Bahwa Peraturan KPU, Peraturan Bawaslu, dan Peraturan DKPP menjadi dasar penyelenggaraan pemilihan umum anggota DPR, DPD, DPRD, serta presiden dan wakil presiden, maupun pemilihan gubernur, bupati, dan walikota menyangkut langsung kepentingan Para Pemohon di dalam penyelenggaraan pemilu serta pemilihan gubernur, bupati, dan walikota.

Berikutnya bahwa terhadap ... terhadap lima syarat yang dimaksud dan diulas di dalam Pasal 51, di dalam Putusan Mahkamah Konstitusi Nomor 6 dan seterusnya, dan dalam praktik Mahkamah Konstitusi yang berlangsung selama ini dari praktik Mahkamah tahun 2003 sampai 2009 perorangan Warga Negara Indonesia, terutama pembayar pajak (tax payer) vide Putusan Nomor 03/PUU-I/2003, berbagai asosiasi dan NGO LSM, dan seterusnya, memiliki legal standing untuk mengajukan pengujian undang-undang ke Mahkamah Konstitusi. Bisa juga dilihat lebih lanjut di dalam buku yang diterbitkan oleh Liebrich dalam judicial review in perspective ... in perspective.

Nah. Bahwa berdasarkan uraian di atas, jelas-jelas Para Pemohon memiliki kedudukan hukum (legal standing) sebagai Pemohon pengujian Undang-Undang Nomor 15 Tahun 2011 tentang Penyelenggara Pemilihan Umum dan mempunyai hubungan causal verband terhadap Pasal 119 ayat (4), Pasal 120 ayat (4), dan Pasal 121 ayat (3) Undang-Undang Nomor 15 Tahun 2011 terhadap Pasal 1 ayat (3), Pasal 18 ayat (4), Pasal 22E ayat (1), Pasal 22E ayat (5), dan Pasal 28D ayat (1) Undang-Undang Dasar Negara Republik Indonesia Tahun 1945.

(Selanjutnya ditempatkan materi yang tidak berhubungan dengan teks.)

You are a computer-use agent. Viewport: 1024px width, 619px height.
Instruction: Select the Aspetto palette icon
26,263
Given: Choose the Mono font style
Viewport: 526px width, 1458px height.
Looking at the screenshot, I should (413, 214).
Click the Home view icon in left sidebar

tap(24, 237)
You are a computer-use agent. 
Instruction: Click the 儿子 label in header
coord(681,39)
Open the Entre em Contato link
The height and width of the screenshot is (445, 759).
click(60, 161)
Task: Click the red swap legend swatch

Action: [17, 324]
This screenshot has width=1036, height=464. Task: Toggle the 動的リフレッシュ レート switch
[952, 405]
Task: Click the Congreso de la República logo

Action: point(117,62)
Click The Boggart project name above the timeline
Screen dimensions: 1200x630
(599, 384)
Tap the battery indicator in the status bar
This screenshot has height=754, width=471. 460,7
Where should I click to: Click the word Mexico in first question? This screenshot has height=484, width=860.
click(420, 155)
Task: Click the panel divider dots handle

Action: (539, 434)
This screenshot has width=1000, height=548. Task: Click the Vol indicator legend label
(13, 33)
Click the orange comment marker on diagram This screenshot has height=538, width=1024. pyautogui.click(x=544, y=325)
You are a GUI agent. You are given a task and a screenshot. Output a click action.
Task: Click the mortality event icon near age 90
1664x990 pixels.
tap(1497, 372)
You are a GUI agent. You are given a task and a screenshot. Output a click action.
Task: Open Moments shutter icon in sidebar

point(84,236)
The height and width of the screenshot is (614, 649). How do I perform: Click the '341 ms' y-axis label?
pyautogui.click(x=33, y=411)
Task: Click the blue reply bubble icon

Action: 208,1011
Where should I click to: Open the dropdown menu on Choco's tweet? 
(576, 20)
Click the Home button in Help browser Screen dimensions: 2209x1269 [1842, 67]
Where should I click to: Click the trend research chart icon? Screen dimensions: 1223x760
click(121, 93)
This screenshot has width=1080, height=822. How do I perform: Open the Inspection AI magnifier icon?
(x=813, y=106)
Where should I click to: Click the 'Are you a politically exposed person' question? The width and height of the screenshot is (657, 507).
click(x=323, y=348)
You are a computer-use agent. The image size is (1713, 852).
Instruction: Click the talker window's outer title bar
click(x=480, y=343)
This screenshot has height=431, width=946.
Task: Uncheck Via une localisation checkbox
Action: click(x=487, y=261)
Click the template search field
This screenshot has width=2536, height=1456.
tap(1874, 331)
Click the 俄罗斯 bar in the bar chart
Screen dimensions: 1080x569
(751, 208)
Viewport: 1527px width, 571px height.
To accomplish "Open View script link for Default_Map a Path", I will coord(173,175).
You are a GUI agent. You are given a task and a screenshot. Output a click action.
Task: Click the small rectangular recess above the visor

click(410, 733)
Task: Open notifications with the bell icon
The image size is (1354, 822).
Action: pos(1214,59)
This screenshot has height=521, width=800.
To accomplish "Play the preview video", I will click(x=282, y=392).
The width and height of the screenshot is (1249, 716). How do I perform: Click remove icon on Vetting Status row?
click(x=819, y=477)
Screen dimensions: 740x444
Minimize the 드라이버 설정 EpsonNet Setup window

Nah, berikutnya terkait dengan posita, kami juga melakukan perbaikan sesuai dengan apa yang disampaikan oleh Yang Mulia pada persidangan sebelumnya, mohon izin untuk membacakan terutama berkaitan dengan prinsip-prinsip universal dan juga standar internasional. Bahwa proses konsultasi dan yang dilakukan KPU, Bawaslu, dan DKPP dilakukan terhadap seluruh peraturan KPU, peraturan Bawaslu, dan peraturan DKPP untuk seluruh penyelenggaraan pemilihan umum baik pemilihan umum anggota DPR, DPD, dan DPRD, pemilihan umum presiden dan wakil presiden, serta pemilihan gubernur, bupati, dan walikota.

Bahwa proses konsultasi dengan pemerintahaan dan DPR ternyata juga tidak menjamin keputusan politik DPR dan pemerintah akan konsisten di dalam melindungi kebijakan KPU dalam mengakomodir hak pilih para pemilih. Hal ini dibuktikan dengan peraturan KPU tentang pemungutan dan perhitungan suara pemilu presiden dan wakil presiden

(7)

yang telah melalui proses konsultasi di DPR dan pemerintah tetap dipermasalahkan pada PHPU presiden dan wakil presiden di Mahkamah Konstitusi dimana maksud KPU untuk menjamin seluruh warga negara Indonesia di dalam Daftar Pemilih Khusus Tambahan atau DPKTB termasuk menjamin hak Para Pemohon dalam pemilu presiden dan wakil presiden dipermasalahkan di dalam gugatan pasangan calon presiden dan wakil presiden.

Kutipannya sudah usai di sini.